##### Dataset content

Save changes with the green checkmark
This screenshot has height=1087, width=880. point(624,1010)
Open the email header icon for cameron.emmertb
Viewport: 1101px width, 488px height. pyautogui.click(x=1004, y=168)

##########
##### Dataset content

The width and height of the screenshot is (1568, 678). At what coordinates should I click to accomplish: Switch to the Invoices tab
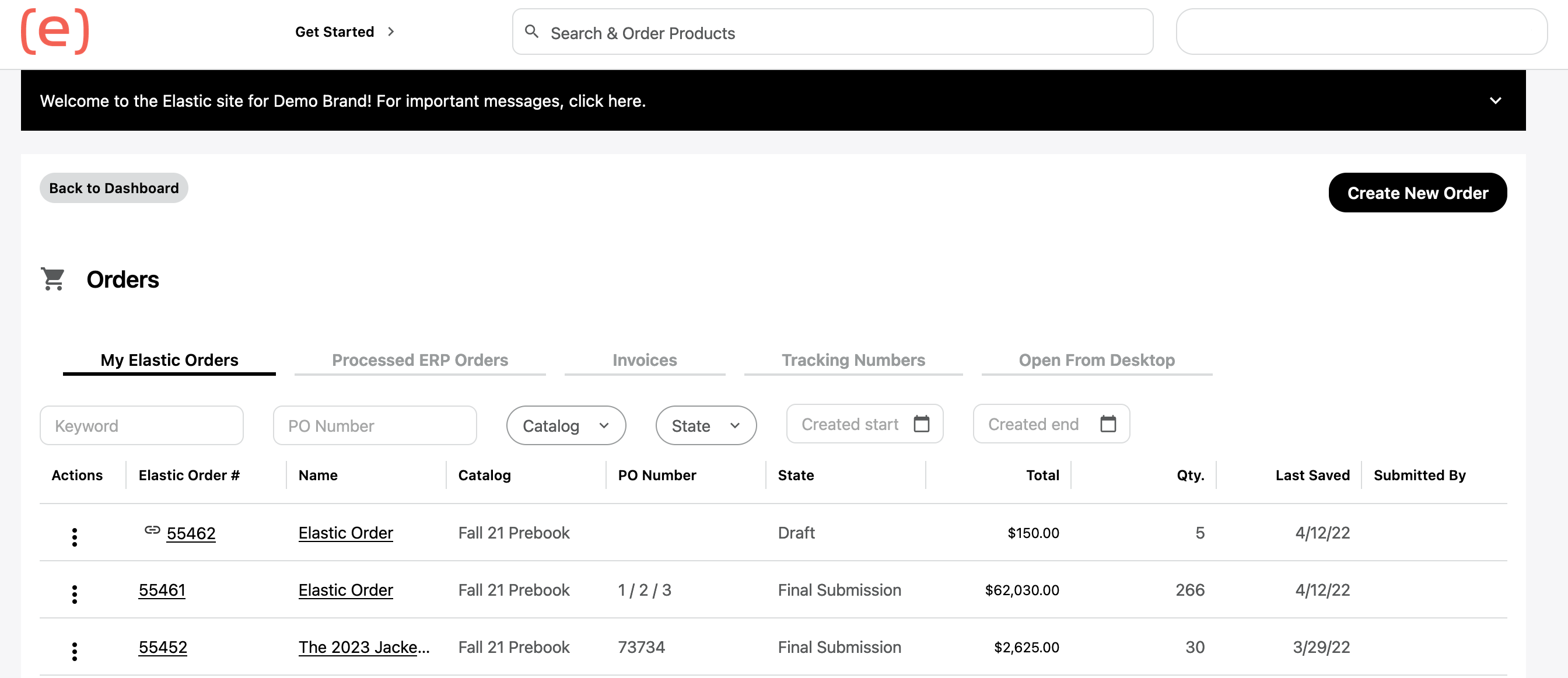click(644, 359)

##########

**Written exercise:**
Copy out the entries from the line containing "Save changes with the green checkmark" through the line containing "Viewport: 1101px width, 488px", keeping every character as it stands.

**In response:**
Save changes with the green checkmark
This screenshot has height=1087, width=880. point(624,1010)
Open the email header icon for cameron.emmertb
Viewport: 1101px width, 488px height. pyautogui.click(x=1004, y=168)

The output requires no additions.